SUGGESTIBILITY: implantation of wrong memories
Suggestibility refers to an individual's tendency to incorporate misleading information from external sources into personal recollections. Schacter says this sin is the most dangerous of the seven because "leading questions can contribute to eyewitness misidentification; suggestive psychotherapy procedures may foster the creation of false memories; and aggressive interviewing of preschool children can result in distorted memories of alleged abuse . . . The stakes are high in these cases for affected individuals." To combat suggestibility, Schacter suggests the following:
• Report everything about the relevant incident ("What color was his shirt?" rather than focusing on general concepts: "Describe your attacker").
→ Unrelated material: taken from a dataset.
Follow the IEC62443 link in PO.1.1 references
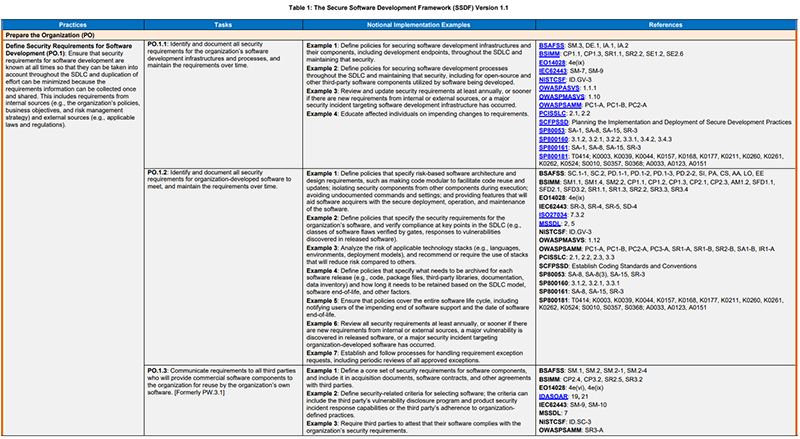Viewport: 800px width, 439px height. click(x=554, y=69)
• Reinstate mentally the setting in which the incident occurred.
• Try to recall events in different temporal orders: start at the beginning and proceed to the end, and vice versa.
• Try to take a different perspective on an event.

BIAS: editing the past based on current experiences
Seeing yourself in a positive light and another person negatively is a common bias. Another example is the habit of altering your recollection of the past to fit the present. Schacter says these biases are worrisome because "they can reduce or even prevent learning from experience: if we feel we knew all along what would happen, then we may be less inclined to profit from the lesson a particular event or incident can teach us." An especially pernicious bias is stereotyping: expecting someone to act or behave a certain way because of his age or race.
• While there are no shortcuts, bias can be limited through self-examination.

PERSISTENCE: repeated recall of disturbing memories
Perhaps the most debilitating sin, persistence involves remembering those things you wish you could forget — the song stuck in your head, an unpleasant or difficult experience, the death of a loved one, failure at work, or the rejection of a lover. Persistent memories are a major consequence of any type of traumatic experience: war, violent assaults or rapes, sexual abuse, earthquakes and other natural disasters, torture and brutal imprisonment, motor vehicle accidents. "Though such events may seem like relatively rare occurrences," says Schacter, "epidemiological studies suggest that just over half of women and 60 percent of men will experience at least one traumatic event in their lives." How does one deal with these persistent memories?
• Write down your memory. This tip is particularly effective with minor persistent memories, such as the tune running through your head.
• Engage in distracting activities that draw your attention away from continued ruminations on an unpleasant experience.
• Acknowledge, confront, and work through your intrusive memories.
• Disclose difficult experiences to others.